> **Task to carry out**
With the pictures left aside, write out exactly the lines of the listing below from the line with "Click the battery icon showing Full" to the line with "Select the Кучмачи говяжий title link", both included, and only those.

Records provided Start Marker

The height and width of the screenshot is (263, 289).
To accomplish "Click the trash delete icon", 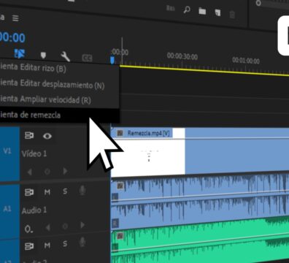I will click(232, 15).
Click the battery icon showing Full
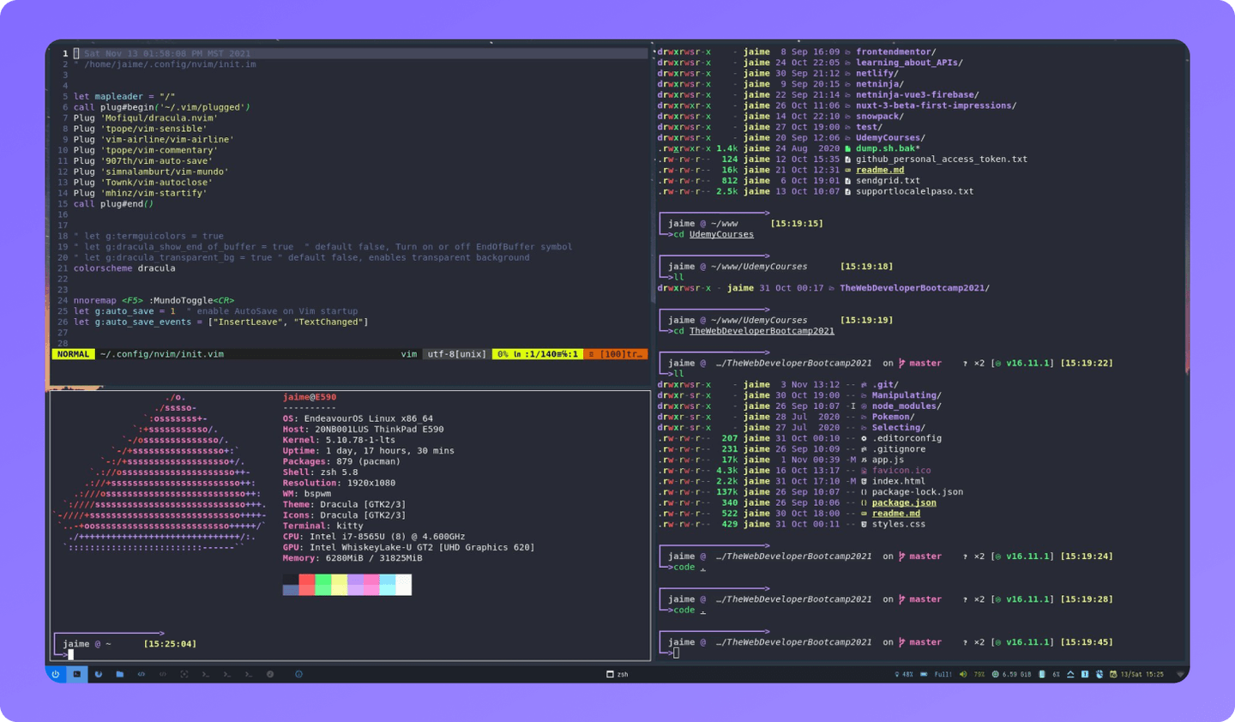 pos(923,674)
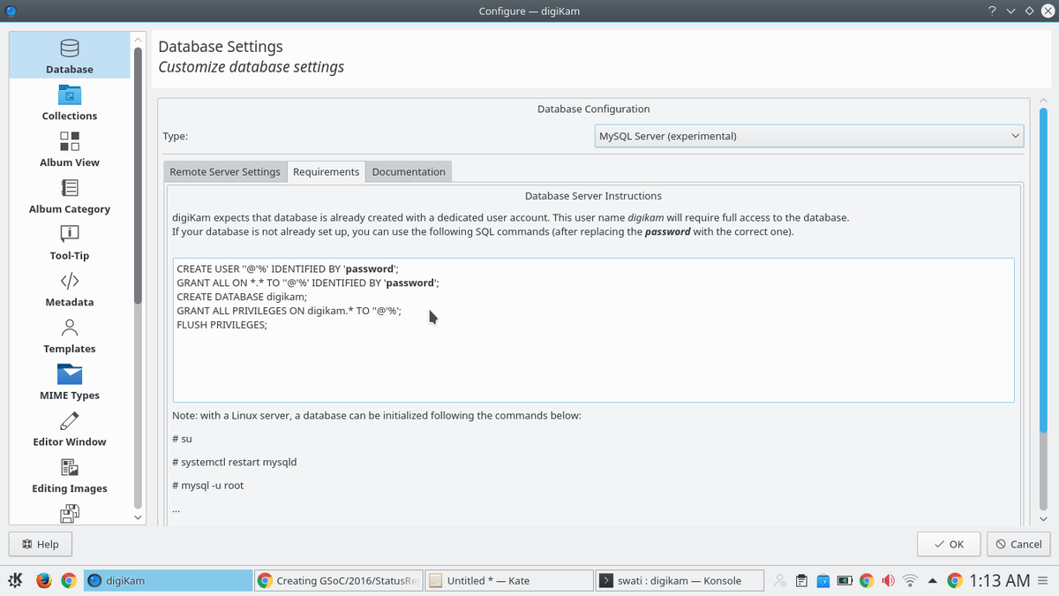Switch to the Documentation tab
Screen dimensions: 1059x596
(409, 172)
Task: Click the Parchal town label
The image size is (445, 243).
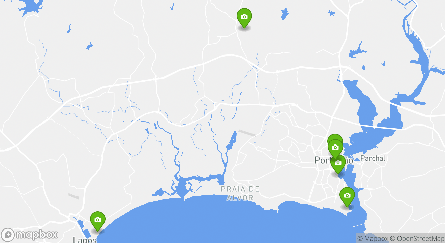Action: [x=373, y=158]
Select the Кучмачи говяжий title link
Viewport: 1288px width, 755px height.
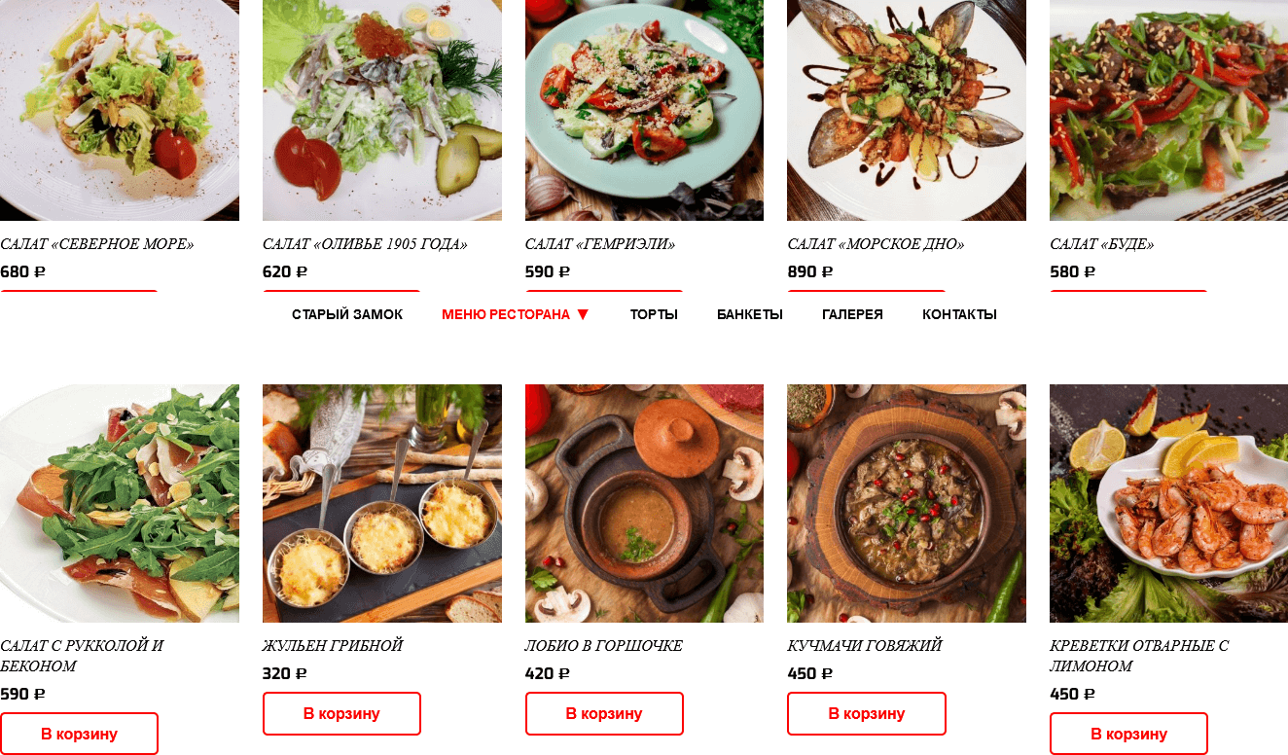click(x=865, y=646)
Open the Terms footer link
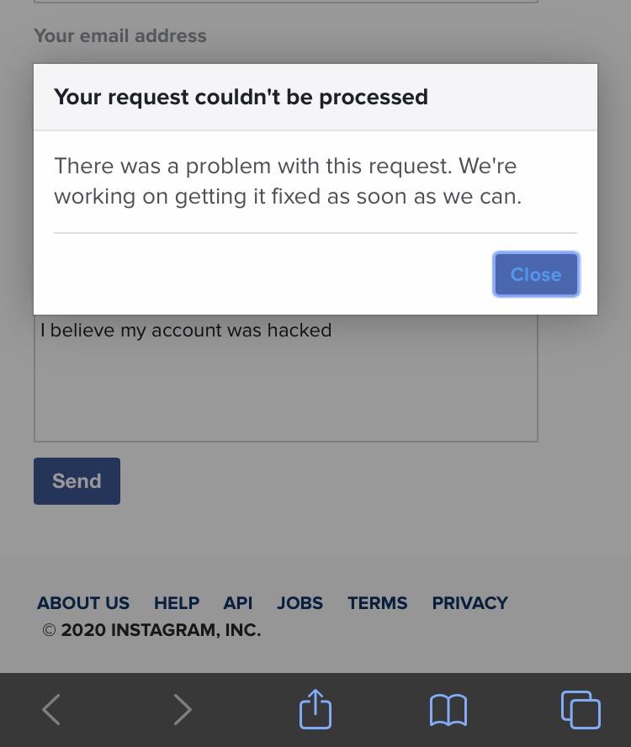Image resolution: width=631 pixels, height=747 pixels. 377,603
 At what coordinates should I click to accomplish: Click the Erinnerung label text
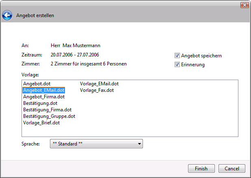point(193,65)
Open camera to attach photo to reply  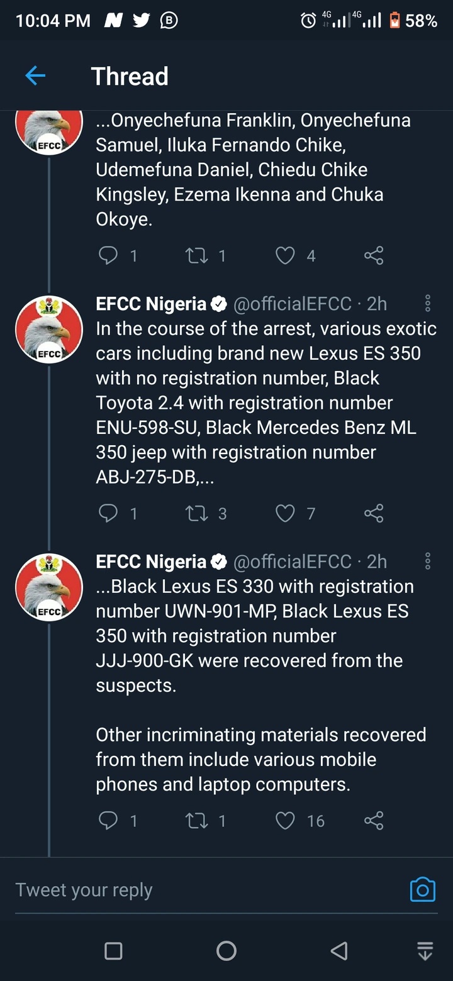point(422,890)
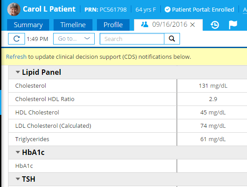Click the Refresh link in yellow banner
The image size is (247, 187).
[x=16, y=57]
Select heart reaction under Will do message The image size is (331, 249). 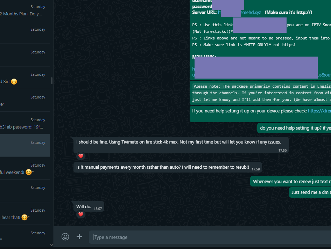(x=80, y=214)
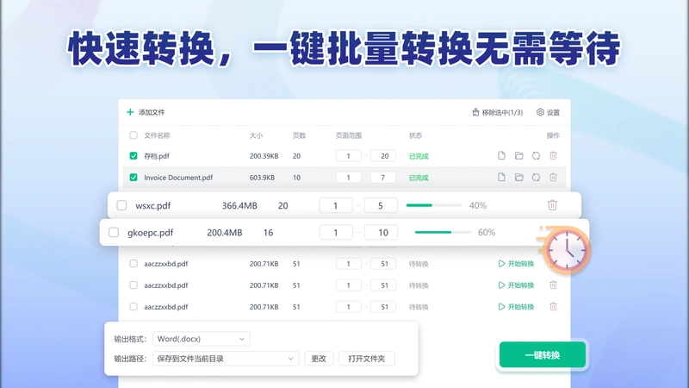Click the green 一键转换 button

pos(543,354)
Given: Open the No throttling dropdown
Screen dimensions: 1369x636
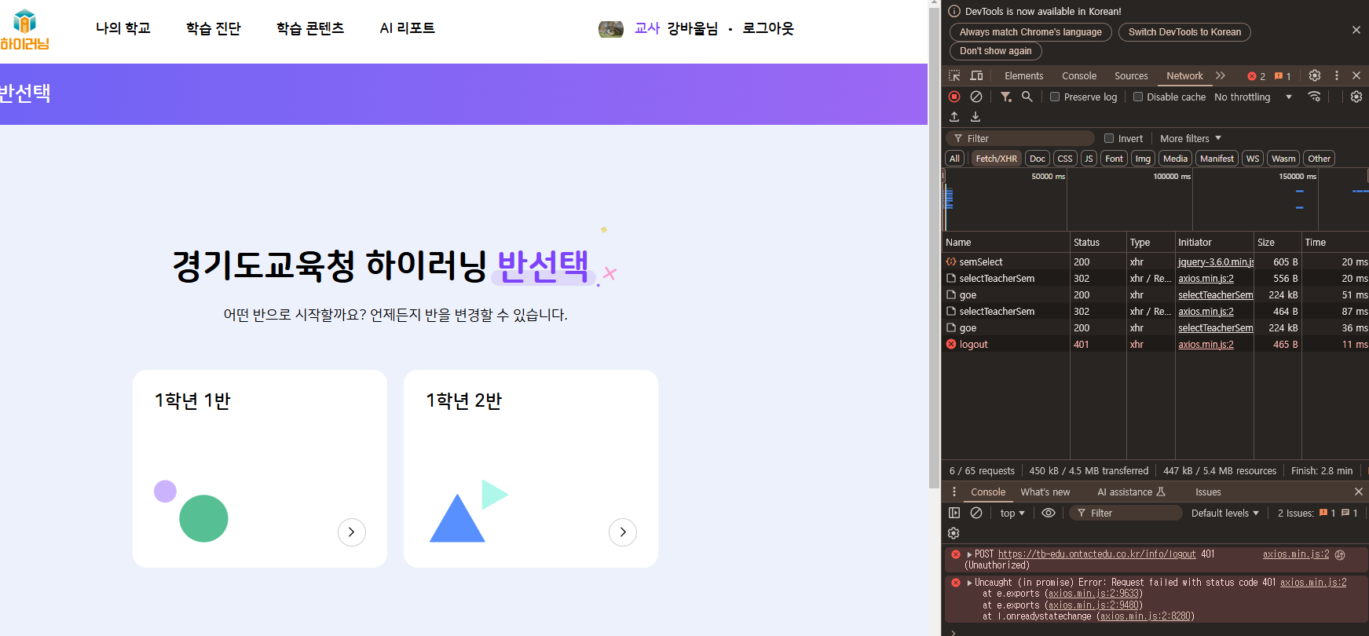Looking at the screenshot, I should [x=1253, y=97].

Records provided End Marker

> **Task answer**
Click the battery icon showing Full
 pos(923,674)
Switch to the Documentation tab
Screen dimensions: 1059x596
(409, 172)
Task: Click the Parchal town label
The image size is (445, 243).
Action: [x=373, y=158]
Select the Кучмачи говяжий title link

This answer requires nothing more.